Wir haben versagt – Teil 2: Impfen ist voll Achtziger

Ok, das mit den Uterusfarben im Kreißsaal hatte ich verbockt. Ich musste mir etwas einfallen lassen, um den farbpsychologischen Fauxpas wieder gut zu machen. Also beschloss ich, meine Tochter vor schlimmen Krankheiten zu schützen und sie impfen zu lassen.  Es gab die volle Dosis: Pneumokokken, 6-fach-Kombi gegen Keuchhusten, Kinderlähmung, Hepatitis-B und andere böse Sachen und weil wir schonmal da waren, noch Rotaviren oben drauf.

Dass man friedlicher über Religionen diskutieren kann, als übers Impfen, wusste ich nicht. Eigentlich wollte ich beim Elterntreff nur angebermäßig berichten, dass meine Tochter ein tapferer kleiner Impfling war und nur ganz kurz beim Pieksen aufgeheult hat (ich auch, aber auch nur ganz kurz). Doch dazu kam es nicht mehr. „Roootaviiiiiren??? Warum das denn???“ schallt es aus einer Ecke. Die Supermutti hatte gesprochen. „Ähm.. naja… Damit sie keinen Brechdurchfall bekommt…!?“, antworte ich und merke, dass es ihr nicht um Durchfallerkrankungen meiner Tochter sondern ums Prinzip geht. „Dieses Geimpfe ist doch nur Geldmacherei der Pharmaindustrie“, schimpft sie weiter. „Ich werd‘ wohl gar nicht impfen lassen.“ Ihr Sohn kam im uterusfarbenen Kreißsaal zur Welt -immunisiert das auch gegen Krankheiten? „Also die Cousine der Kollegin der Schwester meines Mannes hat ihre drei Jungs alle nicht impfen lassen und die ham‘ nix“, setzt sie nach. Mein Gegenargument, dass Helmut Schmidt noch nicht an Lungenkrebs gestorben sei, spreche nicht allgemein für die lebensverlängernde Wirkung des Rauchens, zieht nicht.

Ob ich mich denn nicht informiert hätte, bohrt sie weiter. Doch, doch, ich hab mich voll gut informiert und Pneumokokken gegoogelt, weil ich nicht wusste, was das ist. Ich weiß es jetzt auch nicht mehr (Pneumo muss ja was mit Lunge sein und wenn damit was ist – immer schlimm). Jedenfalls war das Suchergebnis gruselig genug, um mich von der Impfung zu überzeugen.
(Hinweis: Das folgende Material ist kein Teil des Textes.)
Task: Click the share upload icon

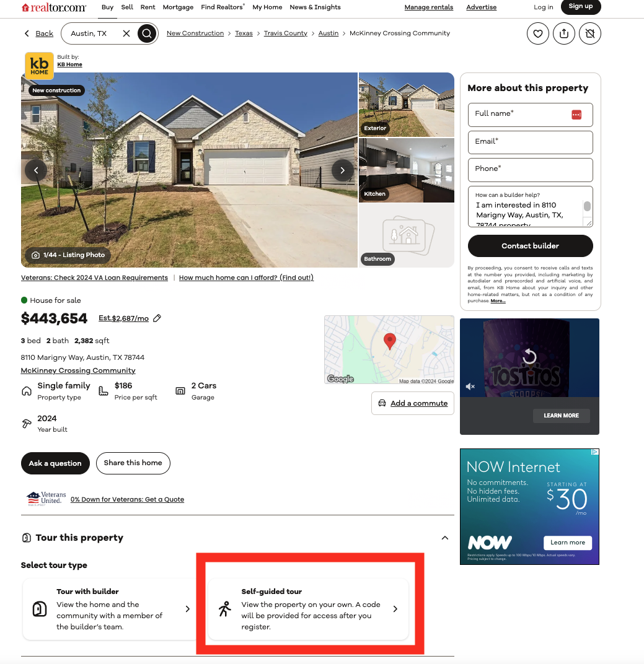Action: [x=563, y=33]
Eigentlich hatte ich vor, den Impfpass meiner Tochter in den nächsten Jahren ziemlich vollstempeln zu lassen. Das wurde mir sozusagen eingeimpft: Meine Schwester und ich sind (O-Ton meiner Mutter) „scheckheftgepflegt“ – und wir ham‘ auch nix. „Das war ja auch in den Achtzigern – da wusste man noch nicht so viel über die Risiken“ – so die gut informierte Supermutti. Aha – in den Achtzigern war Impfen wohl noch angesagt. Aber da hat man die Kinder auch zum Schlafen auf den Bauch gelegt, ordentlich mit Wundschutzcreme eingeschmiert und Ersatznahrung war cool. Das Impfen also ein Anachronismus?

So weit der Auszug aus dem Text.